Let's create your first plot:
import matplotlib.pyplot as plt
import numpy as np
# Create some data
x = np.linspace(0, 10, 100) # 100 points from 0 to 10
y = np.sin(x)
# Create a figure and axis
plt.figure(figsize=(8, 4)) # Width=8, height=4 inches
plt.plot(x, y)
plt.title('Sine Wave')
plt.xlabel('X-axis')
plt.ylabel('Y-axis')
plt.grid(True)
plt.show()
This code produces:
Two Ways to Use Matplotlib
Matplotlib provides two main approaches for creating visualizations:
1. MATLAB-style Interface (Pyplot)
This approach is simpler and more convenient for basic plots:
import matplotlib.pyplot as plt
import numpy as np
x = np.linspace(0, 10, 100)
plt.plot(x, np.sin(x))
plt.plot(x, np.cos(x))
plt.title('Sine and Cosine Waves')
plt.legend(['sin(x)', 'cos(x)'])
plt.show()
2. Object-Oriented Interface
This approach gives you more control and is better for complex plots:
import matplotlib.pyplot as plt
import numpy as np
x = np.linspace(0, 10, 100)
# Create figure and axis objects
fig, ax = plt.subplots(figsize=(8, 4))
# Use the axis object to plot data
ax.plot(x, np.sin(x), label='sin(x)')
ax.plot(x, np.cos(x), label='cos(x)')
# Customize using the axis object
ax.set_title('Sine and Cosine Waves')
ax.set_xlabel('X-axis')
ax.set_ylabel('Y-axis')
ax.legend()
ax.grid(True)
plt.show()
The output will be similar to the previous example but offers more flexibility for customization.
Common Plot Types
Line Plot
We've already seen line plots in the examples above. They're great for showing trends over time.
Bar Plot
Bar plots are useful for comparing quantities across categories:
import matplotlib.pyplot as plt
import numpy as np
# Data
categories = ['Category A', 'Category B', 'Category C', 'Category D']
values = [15, 34, 23, 17]
# Creating bar plot
fig, ax = plt.subplots(figsize=(8, 4))
bars = ax.bar(categories, values, color='skyblue')

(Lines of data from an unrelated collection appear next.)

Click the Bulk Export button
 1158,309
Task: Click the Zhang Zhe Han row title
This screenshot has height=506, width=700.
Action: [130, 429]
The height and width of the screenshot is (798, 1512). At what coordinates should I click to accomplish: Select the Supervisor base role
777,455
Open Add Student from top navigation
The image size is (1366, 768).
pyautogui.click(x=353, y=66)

# Adding value labels on top of bars
for bar in bars:
height = bar.get_height()
ax.text(bar.get_x() + bar.get_width()/2., height + 0.5,
f'{height}', ha='center', va='bottom')
ax.set_title('Bar Plot Example')
ax.set_xlabel('Categories')
ax.set_ylabel('Values')
ax.grid(axis='y', linestyle='--', alpha=0.7)
plt.show()
Scatter Plot
Scatter plots help visualize relationships between two variables:
import matplotlib.pyplot as plt
import numpy as np
# Generate random data
np.random.seed(42)
x = np.random.rand(50)
y = x + np.random.normal(0, 0.2, 50) # y is correlated with x plus some noise
# Create scatter plot
plt.figure(figsize=(8, 6))
plt.scatter(x, y, c='purple', alpha=0.6, edgecolors='black')
plt.title('Scatter Plot Example')
plt.xlabel('X Variable')
plt.ylabel('Y Variable')
plt.grid(True, alpha=0.3)
# Add a trend line
z = np.polyfit(x, y, 1)
p = np.poly1d(z)
plt.plot(x, p(x), 'r--', lw=2)
plt.tight_layout()
plt.show()
Histogram
Histograms show the distribution of a dataset:
import matplotlib.pyplot as plt
import numpy as np
# Generate data with normal distribution
data = np.random.normal(100, 15, 1000) # mean=100, std=15, size=1000
# Create histogram
plt.figure(figsize=(10, 6))
plt.hist(data, bins=30, color='lightblue', edgecolor='black')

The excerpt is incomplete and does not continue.